> [EXERCISE DESCRIPTION]:
All of the records below need to be returned exactly.

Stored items
• • • •
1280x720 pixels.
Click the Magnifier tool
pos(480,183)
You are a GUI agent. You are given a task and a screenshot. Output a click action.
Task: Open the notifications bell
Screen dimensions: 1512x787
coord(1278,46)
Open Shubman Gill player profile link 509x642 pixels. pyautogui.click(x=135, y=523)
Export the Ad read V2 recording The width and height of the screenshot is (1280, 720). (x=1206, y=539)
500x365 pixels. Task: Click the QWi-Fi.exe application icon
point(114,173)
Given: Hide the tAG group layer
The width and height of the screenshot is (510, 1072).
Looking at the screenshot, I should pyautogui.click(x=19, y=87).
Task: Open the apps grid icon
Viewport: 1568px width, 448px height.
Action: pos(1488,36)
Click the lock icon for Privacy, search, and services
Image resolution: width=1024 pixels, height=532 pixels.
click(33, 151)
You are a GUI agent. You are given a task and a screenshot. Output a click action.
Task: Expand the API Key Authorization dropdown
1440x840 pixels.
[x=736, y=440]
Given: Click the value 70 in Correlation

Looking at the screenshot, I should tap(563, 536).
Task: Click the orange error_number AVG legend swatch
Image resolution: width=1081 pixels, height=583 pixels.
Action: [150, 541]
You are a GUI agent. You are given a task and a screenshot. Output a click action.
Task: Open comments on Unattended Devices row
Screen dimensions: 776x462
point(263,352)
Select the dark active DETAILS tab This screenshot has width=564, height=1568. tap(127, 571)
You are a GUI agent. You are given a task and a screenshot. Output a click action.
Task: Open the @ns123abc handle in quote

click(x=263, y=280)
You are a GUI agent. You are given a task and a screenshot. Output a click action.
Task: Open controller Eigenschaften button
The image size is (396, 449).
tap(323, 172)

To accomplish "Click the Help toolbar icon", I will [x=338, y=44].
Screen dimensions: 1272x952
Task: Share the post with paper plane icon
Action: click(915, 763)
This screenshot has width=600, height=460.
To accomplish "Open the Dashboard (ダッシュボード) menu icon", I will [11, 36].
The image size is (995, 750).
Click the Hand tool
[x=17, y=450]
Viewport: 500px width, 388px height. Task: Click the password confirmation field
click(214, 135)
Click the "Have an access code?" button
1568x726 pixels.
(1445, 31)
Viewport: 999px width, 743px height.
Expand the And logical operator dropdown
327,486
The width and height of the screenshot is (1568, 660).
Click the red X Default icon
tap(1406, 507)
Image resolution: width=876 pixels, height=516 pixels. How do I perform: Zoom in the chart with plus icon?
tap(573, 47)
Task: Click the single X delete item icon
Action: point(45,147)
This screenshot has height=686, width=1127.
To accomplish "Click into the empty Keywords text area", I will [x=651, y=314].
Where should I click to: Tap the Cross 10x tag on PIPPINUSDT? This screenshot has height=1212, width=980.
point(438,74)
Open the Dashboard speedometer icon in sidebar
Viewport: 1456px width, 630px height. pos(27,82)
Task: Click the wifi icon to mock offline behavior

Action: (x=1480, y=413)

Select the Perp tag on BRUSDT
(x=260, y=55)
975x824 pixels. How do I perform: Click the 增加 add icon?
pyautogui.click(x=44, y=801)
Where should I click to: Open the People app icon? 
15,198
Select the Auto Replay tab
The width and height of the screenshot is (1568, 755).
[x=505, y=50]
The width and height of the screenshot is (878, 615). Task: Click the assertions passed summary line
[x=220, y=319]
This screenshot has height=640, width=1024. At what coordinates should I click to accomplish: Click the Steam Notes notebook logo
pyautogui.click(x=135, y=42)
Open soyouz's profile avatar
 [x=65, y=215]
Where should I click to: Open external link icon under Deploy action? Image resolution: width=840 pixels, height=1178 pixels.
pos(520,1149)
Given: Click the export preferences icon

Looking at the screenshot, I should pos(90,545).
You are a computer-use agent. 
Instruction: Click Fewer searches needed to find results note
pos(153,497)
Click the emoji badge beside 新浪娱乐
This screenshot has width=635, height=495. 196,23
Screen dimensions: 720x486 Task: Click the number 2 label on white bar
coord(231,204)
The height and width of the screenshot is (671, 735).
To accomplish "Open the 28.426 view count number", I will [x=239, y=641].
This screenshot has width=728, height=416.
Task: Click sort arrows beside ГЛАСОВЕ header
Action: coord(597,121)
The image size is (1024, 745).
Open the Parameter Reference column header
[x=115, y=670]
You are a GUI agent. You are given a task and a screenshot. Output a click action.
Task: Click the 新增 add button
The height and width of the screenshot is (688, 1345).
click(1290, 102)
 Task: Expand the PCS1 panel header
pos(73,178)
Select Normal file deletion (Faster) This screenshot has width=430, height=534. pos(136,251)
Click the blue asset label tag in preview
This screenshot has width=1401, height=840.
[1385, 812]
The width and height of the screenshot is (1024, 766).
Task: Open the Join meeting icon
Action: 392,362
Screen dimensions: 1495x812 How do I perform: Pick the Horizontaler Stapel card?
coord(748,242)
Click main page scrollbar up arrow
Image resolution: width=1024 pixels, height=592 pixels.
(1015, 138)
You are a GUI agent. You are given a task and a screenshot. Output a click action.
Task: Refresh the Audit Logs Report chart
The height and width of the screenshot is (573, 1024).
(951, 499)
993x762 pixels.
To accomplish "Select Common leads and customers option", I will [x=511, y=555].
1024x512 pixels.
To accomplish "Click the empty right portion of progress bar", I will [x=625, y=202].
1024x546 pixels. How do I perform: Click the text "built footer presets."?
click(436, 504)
• • • •
> [TASK RESPONSE]:
1280x720 pixels.
Click the Magnifier tool
pos(480,183)
You are a GUI agent. You are given a task and a screenshot. Output a click action.
Task: Open the notifications bell
Screen dimensions: 1512x787
coord(1278,46)
Open Shubman Gill player profile link 509x642 pixels. pyautogui.click(x=135, y=523)
Export the Ad read V2 recording The width and height of the screenshot is (1280, 720). (x=1206, y=539)
500x365 pixels. Task: Click the QWi-Fi.exe application icon
point(114,173)
Given: Hide the tAG group layer
The width and height of the screenshot is (510, 1072).
Looking at the screenshot, I should pyautogui.click(x=19, y=87).
Task: Open the apps grid icon
Viewport: 1568px width, 448px height.
Action: pos(1488,36)
Click the lock icon for Privacy, search, and services
Image resolution: width=1024 pixels, height=532 pixels.
click(33, 151)
You are a GUI agent. You are given a task and a screenshot. Output a click action.
Task: Expand the API Key Authorization dropdown
1440x840 pixels.
[x=736, y=440]
Given: Click the value 70 in Correlation

Looking at the screenshot, I should tap(563, 536).
Task: Click the orange error_number AVG legend swatch
Image resolution: width=1081 pixels, height=583 pixels.
Action: [150, 541]
You are a GUI agent. You are given a task and a screenshot. Output a click action.
Task: Open comments on Unattended Devices row
Screen dimensions: 776x462
point(263,352)
Select the dark active DETAILS tab This screenshot has width=564, height=1568. tap(127, 571)
You are a GUI agent. You are given a task and a screenshot. Output a click action.
Task: Open the @ns123abc handle in quote

click(x=263, y=280)
You are a GUI agent. You are given a task and a screenshot. Output a click action.
Task: Open controller Eigenschaften button
The image size is (396, 449).
tap(323, 172)

To accomplish "Click the Help toolbar icon", I will [x=338, y=44].
Screen dimensions: 1272x952
Task: Share the post with paper plane icon
Action: click(915, 763)
This screenshot has width=600, height=460.
To accomplish "Open the Dashboard (ダッシュボード) menu icon", I will [11, 36].
The image size is (995, 750).
Click the Hand tool
[x=17, y=450]
Viewport: 500px width, 388px height. Task: Click the password confirmation field
click(214, 135)
Click the "Have an access code?" button
1568x726 pixels.
(1445, 31)
Viewport: 999px width, 743px height.
Expand the And logical operator dropdown
327,486
The width and height of the screenshot is (1568, 660).
Click the red X Default icon
tap(1406, 507)
Image resolution: width=876 pixels, height=516 pixels. How do I perform: Zoom in the chart with plus icon?
tap(573, 47)
Task: Click the single X delete item icon
Action: point(45,147)
This screenshot has height=686, width=1127.
To accomplish "Click into the empty Keywords text area", I will [x=651, y=314].
Where should I click to: Tap the Cross 10x tag on PIPPINUSDT? This screenshot has height=1212, width=980.
point(438,74)
Open the Dashboard speedometer icon in sidebar
Viewport: 1456px width, 630px height. pos(27,82)
Task: Click the wifi icon to mock offline behavior

Action: (x=1480, y=413)

Select the Perp tag on BRUSDT
(x=260, y=55)
975x824 pixels. How do I perform: Click the 增加 add icon?
pyautogui.click(x=44, y=801)
Where should I click to: Open the People app icon? 
15,198
Select the Auto Replay tab
The width and height of the screenshot is (1568, 755).
[x=505, y=50]
The width and height of the screenshot is (878, 615). Task: Click the assertions passed summary line
[x=220, y=319]
This screenshot has height=640, width=1024. At what coordinates should I click to accomplish: Click the Steam Notes notebook logo
pyautogui.click(x=135, y=42)
Open soyouz's profile avatar
 [x=65, y=215]
Where should I click to: Open external link icon under Deploy action? Image resolution: width=840 pixels, height=1178 pixels.
pos(520,1149)
Given: Click the export preferences icon

Looking at the screenshot, I should pos(90,545).
You are a computer-use agent. 
Instruction: Click Fewer searches needed to find results note
pos(153,497)
Click the emoji badge beside 新浪娱乐
This screenshot has width=635, height=495. 196,23
Screen dimensions: 720x486 Task: Click the number 2 label on white bar
coord(231,204)
The height and width of the screenshot is (671, 735).
To accomplish "Open the 28.426 view count number", I will [x=239, y=641].
This screenshot has width=728, height=416.
Task: Click sort arrows beside ГЛАСОВЕ header
Action: coord(597,121)
The image size is (1024, 745).
Open the Parameter Reference column header
[x=115, y=670]
You are a GUI agent. You are given a task and a screenshot. Output a click action.
Task: Click the 新增 add button
The height and width of the screenshot is (688, 1345).
click(1290, 102)
 Task: Expand the PCS1 panel header
pos(73,178)
Select Normal file deletion (Faster) This screenshot has width=430, height=534. pos(136,251)
Click the blue asset label tag in preview
This screenshot has width=1401, height=840.
[1385, 812]
The width and height of the screenshot is (1024, 766).
Task: Open the Join meeting icon
Action: 392,362
Screen dimensions: 1495x812 How do I perform: Pick the Horizontaler Stapel card?
coord(748,242)
Click main page scrollbar up arrow
Image resolution: width=1024 pixels, height=592 pixels.
(1015, 138)
You are a GUI agent. You are given a task and a screenshot. Output a click action.
Task: Refresh the Audit Logs Report chart
The height and width of the screenshot is (573, 1024).
(951, 499)
993x762 pixels.
To accomplish "Select Common leads and customers option", I will [x=511, y=555].
1024x512 pixels.
To accomplish "Click the empty right portion of progress bar", I will [x=625, y=202].
1024x546 pixels. How do I perform: Click the text "built footer presets."?
click(436, 504)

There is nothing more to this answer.